_Excerpt provided_:

◆ ◆ ◆ ◆

On Monday, the Senate held its first day of confirmation hearings for Supreme Court nominee Amy Coney Barrett. While recent polling has found that nearly half of Americans support Barrett’s confirmation to the Supreme Court, several senators present at the hearings expressed concern about the possibility that the Court could overturn Roe v. Wade, which legalized abortion nationwide in 1973. Should this occur, abortion would not immediately become illegal. Instead, each U.S. state would pass its own abortion legislation.
In his opening statement, Senator Cory Booker (D-N.J.) argued that Barrett’s confirmation would be a potential threat to Roe. “People are scared right now for another reason, because they know what a future without the protections of Roe v. Wade looks like,” he said. “Because President Trump has explicitly stated that he would only put up Supreme Court nominees that would overturn Roe v. Wade. He said it clearly. We should believe him.”
“Without Roe v. Wade, our country looks like people being denied the ability to make decisions about their own body, not just while they’re pregnant, but being stripped of the right to plan for their futures,” Booker continued. “It looks like women of color, low-income women, and women living in rural areas, who can’t just pack up and leave if abortion is restricted or criminalized where they live. It looks like them being left with no options. It looks like state laws proliferating throughout our country that seek to control and criminalize women. It looks like the government interfering with women making the most personal medical decisions. It looks like a country in which states write laws that could subject women that have miscarriages to investigations to ensure that they didn’t have abortions.”
Sen. Patrick Leahy (D-Vt.) likewise claimed in his opening remarks that Americans are fearful of Barrett’s nomination. “They’re scared that the clock would be turned back to a time when women had no right to control their own bodies. And when it was acceptable to discriminate against women in the workplace,” Leahy said.

◆ ◆ ◆ ◆

_Data provided_:
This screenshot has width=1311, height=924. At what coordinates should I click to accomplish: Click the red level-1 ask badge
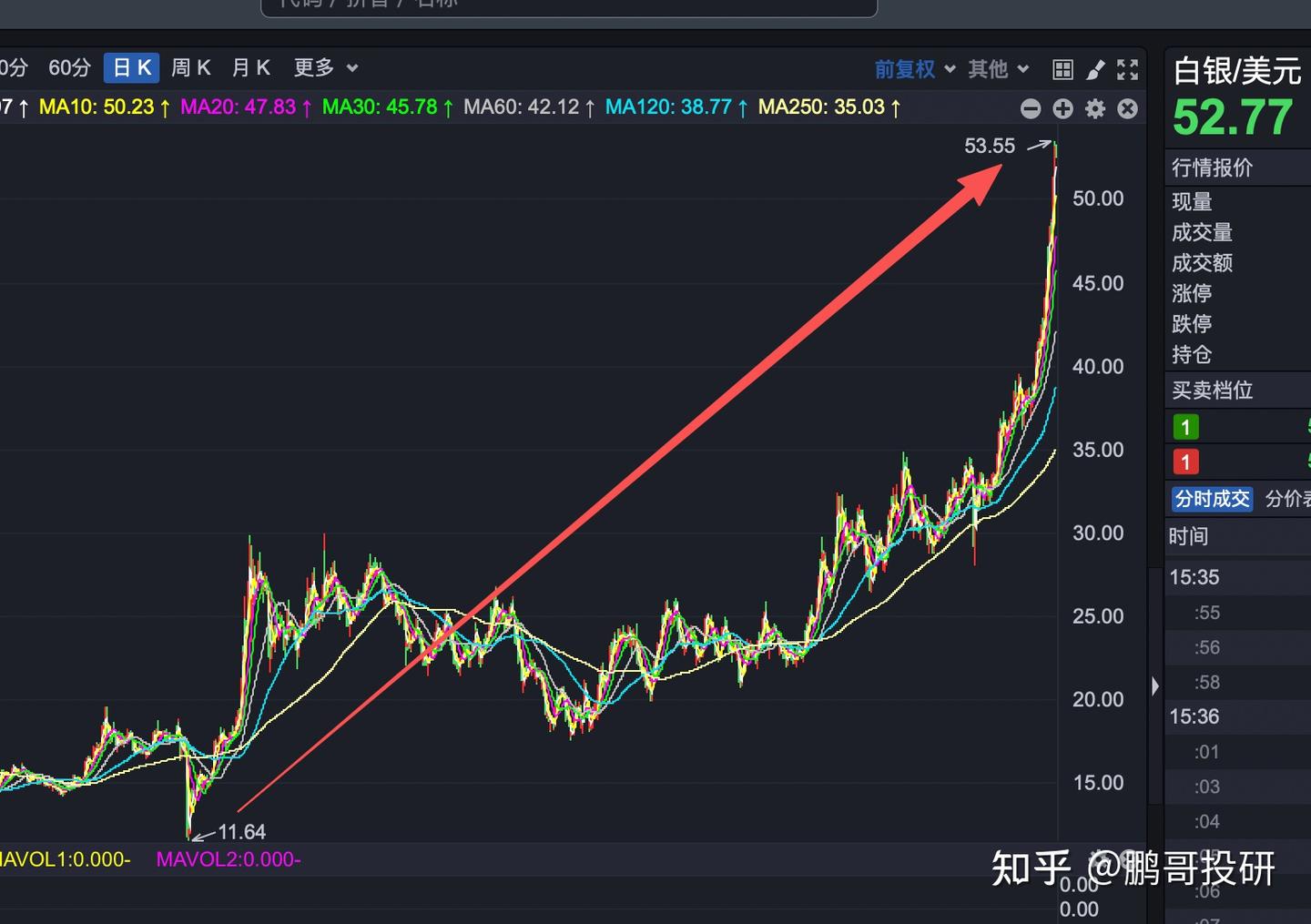click(x=1185, y=462)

◆ ◆ ◆ ◆

_Problems and tasks_:
(a) In the article on the Barrett confirmation hearings, transcribe everything from "On Monday, the" down to "own abortion legislation.".
(b) Go on with the article on the Barrett confirmation hearings, starting right after its last sentence.

_Responses in order_:
(a)
On Monday, the Senate held its first day of confirmation hearings for Supreme Court nominee Amy Coney Barrett. While recent polling has found that nearly half of Americans support Barrett’s confirmation to the Supreme Court, several senators present at the hearings expressed concern about the possibility that the Court could overturn Roe v. Wade, which legalized abortion nationwide in 1973. Should this occur, abortion would not immediately become illegal. Instead, each U.S. state would pass its own abortion legislation.

(b)
As previously reported by Live Action News, “Title VII of the Civil Rights Act of 1964… prohibits discrimination on the basis of sex among other protected classes by any U.S. company with more than 15 employees,” and “[i]n 2015, the Supreme Court ruled that the 1978 Pregnancy Discrimination Act… clarified that discriminating against pregnant women constituted discrimination on the basis of sex, and that pregnant employees should be afforded the same accommodations as disabled employees.” Unfortunately, discrimination against pregnant employees is not a thing of the past. Employers including Walmart, Google, Nike, UPS, and Planned Parenthood have been accused of pushing women out of their jobs for becoming pregnant and continuing their pregnancies. Pregnant women in the military report having been pressured to abort or face losing their jobs. Politicians, Big Pharma, car dealerships, and countless others have attempted to coerce pregnant women into abortions under threat of job loss.
Far from becoming a key to women’s freedom to control their bodies, legal abortion has created an environment in which women are expected to abort if they want to compete in a “man’s world.”